** Source excerpt **
* begin *
On July 8, 1999 the Company and a major power developer signed an agreement with
the Torres Martinez tribe for one of the sites mentioned above for an exclusive
option to develop a 540 megawatt facility. The agreement calls for the option
to lease property and to conduct a due diligence and feasibility study on the
project. The Company is in the final phases of negotiating the terms and
conditions regarding this facility.
The Company has positioned itself to participate in the resurgence of oil and
gas exploration, consistent with a diversified energy company. On October 26,
1999, the Company and Partners in Exploration, Inc. (P.I.E.) signed a memorandum
of understanding with the Ministry of Oil and Mineral Resources of the Republic
of Yemen to explore for oil on Block 20. The agreement provides for the
acquisition, processing, and interpretation of additional seismic data and the
drilling of two exploratory wells. The agreement represents the culmination of
months of extensive geological evaluation in the area and is consistent with the
joint venture agreement signed by the Company and P.I.E. on July 28, 1999.
The Company and P.I.E. signed a letter of intent on November 17, 1999 whereby
the Company would acquire P.I.E. and operate it as a wholly owned subsidiary.
This acquisition would provide the Company with "state of the art" 3-D seismic
capabilities in house. Management believes this acquisition, coupled with
current activities in Yemen and appropriate financing, will provide a major
revenue center for the Company.
In its continuing efforts to acquire equity partners, to make private
placements, and to seek both private and government funding for its projects,
the Company has concluded two agreements. On August 31, 1999, the Company
obtained a listing on the Frankfurt Stock Exchange. Management believes that
this market is more conservative than some others. It is anticipated that this
market will decrease the number of day traders and short term speculative
investors and, thereby, bring increased stability to the Company's stock.
On December 14, 1999, the Company obtained approval for a $500,000 grant by the
Trade Development Authority of the U. S. Government. The grant is to conduct
the feasibility study for a sugar refinery and co-generation facility in the
Aden Free Trade Zone, Republic of Yemen. Arkel Sugar International will
complete the final feasibility study on behalf of the Company and its Yemen
joint venture partner, Alfao Establishment
Management believes that these activities are positioning the Company for rapid
growth through oil and gas exploration and power generation projects in this
millennium. Such growth is intended to provide financial stability for the
Company and its stockholders.
* end *
** Complete the following **
a. In the energy company report excerpt, on what date did the Company get a listing on the Frankfurt Stock Exchange?
b. Carry on the energy company report excerpt from the point where it stops.

** Stored data **
* begin *
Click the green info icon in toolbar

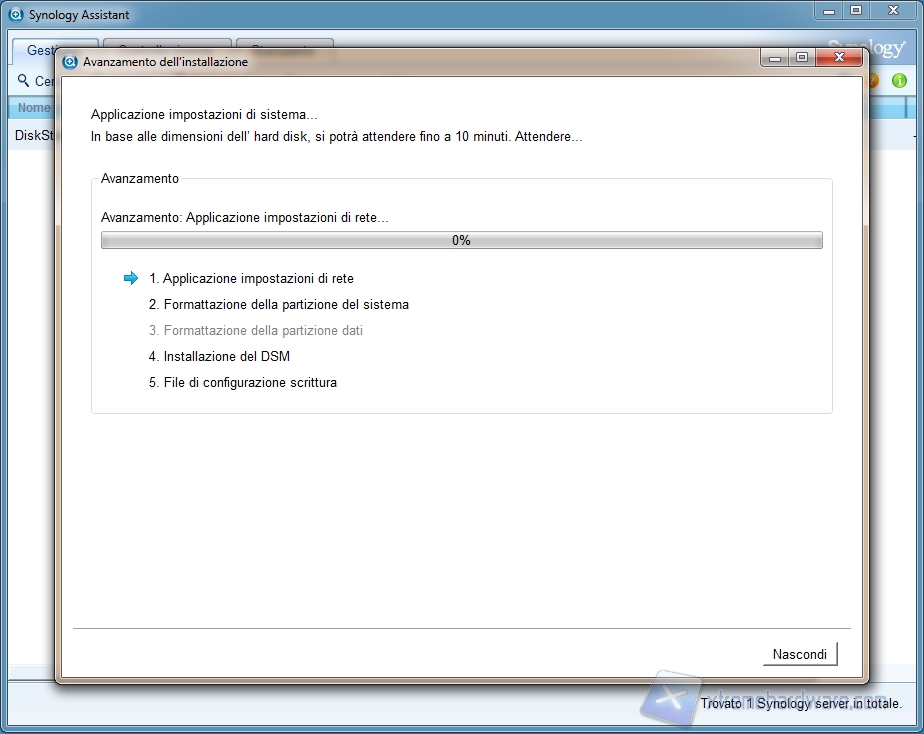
* end *
** Answers in order **
a. August 31, 1999

b.
<PAGE>
Results of Operations
- ---------------------
The following summary of the Company's financial position and results of
operations should be read in conjunction with the Condensed Consolidated
Financial Statements, the Notes to Condensed Consolidated Financial Statements,
and the Company's audited financial statements for the year ended May 31, 1999,
included in the 10-KSB.
The following summarizes oil and gas revenues and operating expense for the six
and three month periods ended November 30, 1999 and 1998:
Six Month Period Three Month Period
1999 1998 1999 1998
----------- ----------- ----------- -----------
Oil and gas sales..........$ -- $ 24,221 $ -- $ 7,873
Lease operating expense -- 11,244 -- 6,344
----------- ----------- ----------- -----------
Operating Income...........$ -- $ 12,977...$ -- $ 1,529
=========== =========== =========== ===========
ITEM 2. MANAGEMENT'S DISCUSSION AND ANALYSIS OF FINANCIAL CONDITION AND
RESULTS OF OPERATIONS (Continued)
The following reflects the Company's cumulative costs in oil and gas properties
at November 30, 1999 and 1998:
1999 1998
----------- -----------
Oil and Gas Properties at Full Cost:
Oil and gas properties and equipment .............. $ 3,000,000 $ 7,287,043
Unproved oil and gas properties ................... -- 55,202
Less accumulated depreciation and depletion ....... -- (4,234,230)
----------- -----------
$ 3,000,000 $ 3,108,015
=========== ===========
The decrease in oil and gas revenues, expenses, and oil and gas properties is a
result of the Company's sale of its domestic production in March, 1999. The
reduction in total depreciation, depletion, and amortization from $38,156 to
$2,122 as indicated in the Condensed Consolidated Statement of Operations was,
also, due to the disposition of the domestic production.
Interest expense was incurred in the past six months as a result of an interest
bearing obligation which occurred subsequent to the same period in the prior
year.
General and Administrative expenses declined from $864,464 to $670,134 or a net
of $194,330 compared to the same period for the previous year. The decrease
occurred, primarily, due to decreases in consulting and professional fees and
travel expense.
The net loss for the quarter ended Novemer 30, 1999 was ($673,643) or ($0.01)
per share with no revenues compared to a loss of ($889,643) or ($0.02) per share
on revenues of $24,221 for the same period in the previous year.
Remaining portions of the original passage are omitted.